# [Using the information]
- A) Summarize the Connor Downie profile in two sentences.
- B) Extend the Connor Downie profile beyond its last sentence.

# [Source extract]
Connor Downie - Master of Architecture

Connor Downie
After working in oil and gas, Connor wanted a change in direction and decided to leave the industry to pursue a more varied and creative career in architecture. He’s now graduating with a Master of Architecture with Distinction and has been nominated for a Silver Medal from the Royal Institute of British Architects (RIBA), and a RGU Art and Heritage Award.

From Kemnay Academy, Connor went straight into work as an apprentice technician in the oil and gas sector. Whilst he enjoyed his apprenticeship, he realised he wanted to pursue a more creative career and after a couple of years, decided to apply to the Scott Sutherland School of Architecture and Built Environment believing it offered one of the most attractive Architectural Technology courses in Scotland.

Architectural Technology (AT) appealed because it matched Connor’s technical and engineering interests and offered opportunities for creativity and problem solving. He was also impressed by the facilities and staff. After two years studying AT, Connor gained a valuable understanding of the built environment and decided to develop his interest in architecture further by transferring onto the Master of Architecture course.

It's a decision Connor’s not regretted. He’s now graduating with a Master of Architecture with Distinction. He’s also been nominated for a Silver Medal from the Royal Institute of British Architects (RIBA), an international award presented annually to outstanding architecture students or recent graduates. On top of this, Connor has been awarded a RGU Art and Heritage Award in recognition of his success at the Scott Sutherland School of Architecture & Built Environment.

Saved entries:
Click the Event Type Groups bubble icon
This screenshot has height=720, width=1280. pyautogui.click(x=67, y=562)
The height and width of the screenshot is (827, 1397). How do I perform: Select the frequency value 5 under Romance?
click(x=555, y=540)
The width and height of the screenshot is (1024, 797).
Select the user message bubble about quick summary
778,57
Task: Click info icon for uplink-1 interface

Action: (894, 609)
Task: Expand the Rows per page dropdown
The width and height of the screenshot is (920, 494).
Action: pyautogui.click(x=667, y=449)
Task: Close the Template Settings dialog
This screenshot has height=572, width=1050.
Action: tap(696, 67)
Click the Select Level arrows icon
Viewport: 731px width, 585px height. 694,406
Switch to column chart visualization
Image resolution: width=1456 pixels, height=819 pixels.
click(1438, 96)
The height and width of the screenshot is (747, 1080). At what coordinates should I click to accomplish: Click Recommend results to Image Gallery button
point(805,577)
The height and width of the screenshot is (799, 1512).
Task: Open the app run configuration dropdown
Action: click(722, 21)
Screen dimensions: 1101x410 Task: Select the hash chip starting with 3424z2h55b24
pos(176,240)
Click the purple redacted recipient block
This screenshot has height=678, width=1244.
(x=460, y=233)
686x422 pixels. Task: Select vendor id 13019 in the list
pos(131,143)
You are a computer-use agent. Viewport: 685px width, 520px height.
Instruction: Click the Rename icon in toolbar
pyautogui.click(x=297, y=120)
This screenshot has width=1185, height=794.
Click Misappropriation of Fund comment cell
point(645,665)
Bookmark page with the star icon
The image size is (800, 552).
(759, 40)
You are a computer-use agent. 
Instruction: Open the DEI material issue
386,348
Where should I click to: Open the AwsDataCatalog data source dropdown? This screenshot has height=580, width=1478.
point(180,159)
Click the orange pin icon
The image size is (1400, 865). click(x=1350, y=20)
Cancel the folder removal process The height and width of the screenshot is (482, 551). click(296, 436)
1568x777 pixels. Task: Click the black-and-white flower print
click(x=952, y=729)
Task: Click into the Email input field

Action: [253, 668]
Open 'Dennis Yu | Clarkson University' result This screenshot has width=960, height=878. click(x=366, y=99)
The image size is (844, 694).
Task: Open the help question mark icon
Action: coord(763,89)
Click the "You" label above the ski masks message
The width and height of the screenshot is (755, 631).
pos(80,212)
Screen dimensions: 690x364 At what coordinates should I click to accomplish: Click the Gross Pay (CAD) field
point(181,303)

# [Answers for the tasks]
- A) Connor Downie went from Kemnay Academy into an apprenticeship in the oil and gas sector, then left to pursue a more creative career and studied Architectural Technology at the Scott Sutherland School of Architecture and Built Environment before transferring onto the Master of Architecture course. He is now graduating with a Master of Architecture with Distinction and has been nominated for a Silver Medal from the Royal Institute of British Architects.

- B)
Looking back on his studies, Connor says a highlight from his studies is his master’s project as part of the University’s Pomona framework for Finstown in Orkney, when he designed an Orchard and cyder hall. The aim was to enhance the quality of life on the island and to establish more sustainable opportunities for the local community, a core goal of the University’s recently launched Orkney Strategy.

Connor created a cyder factory and designed a microclimate within the apple orchard by using pattern of walls and trees to offer protection from the wind and promote growth. The orchard promoted seasonal agriculture and supported biodiversity. to reflect the Orcadian landscape.

Reflecting on his work, Connor said: “The Orkney project allowed me to develop a strong understanding of Scottish architecture and the built environment which has helped me build a portfolio to appeal to Scottish practices.  By offering innovative projects such as this, the Scott Sutherland School has given me the skills and knowledge to develop my career as a professionally qualified architect which will proved invaluable in finding employment.”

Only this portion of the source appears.